A council has defended its response to Storm Eleanor, which saw a number of trees brought down as high winds battered the UK.

Harrow Council had to cut down 15 highway trees in the aftermath of the storm, including some which were previously considered healthy.

It also answered more than 50 reports of fallen trees across the borough, including some cases where trees on private land had fallen onto the street.

A number of residents took to social media to highlight the issue of trees blocking roads and pavements, with many praising the swift and decisive action of the council in clearing them up.

A spokesperson for Harrow Council said: “Due to exceptional wind speed, a number of trees, including healthy trees, were damaged and required felling.

“We responded to more than 50 reports of fallen trees to keep our street clear and safe for people to use.

“Our continued maintenance programme for highway trees has resulted in a significant reduction in tree loss from previous storm events.”

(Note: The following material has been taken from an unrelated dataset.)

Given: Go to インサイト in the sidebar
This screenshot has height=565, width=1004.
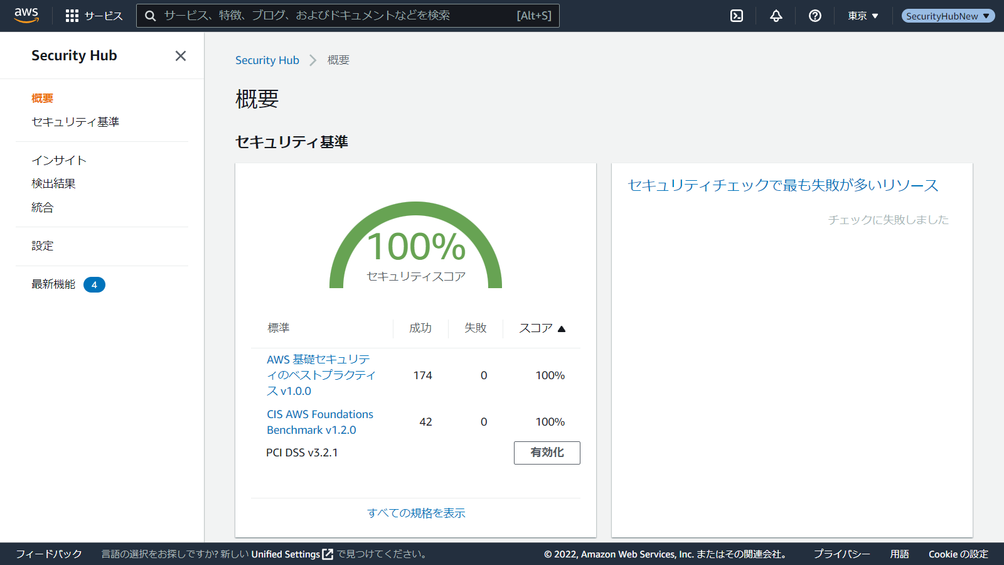Looking at the screenshot, I should 59,160.
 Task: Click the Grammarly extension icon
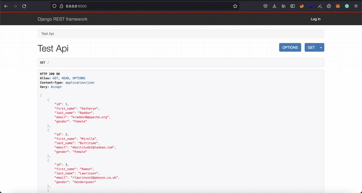click(x=347, y=6)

But there were also cases where those living close to trees believed there were accidents waiting to happen and that they inevitably came crashing down during the poor weather.

One noted how a tree in Mayfield Avenue, Kenton, had been “condemned by the council” due to a root-eating fungus and that they had phoned with a reminder of this last year.

They added that it was dangerous to allow it to remain standing and, while its fall did not cause any damage, things could have been much worse.

In response the council explained that, during its last inspection in 2012, there was no evidence of root rot detected.

The main branches of this tree were immediately cleared, while tape was placed around its trunk as a warning to the public.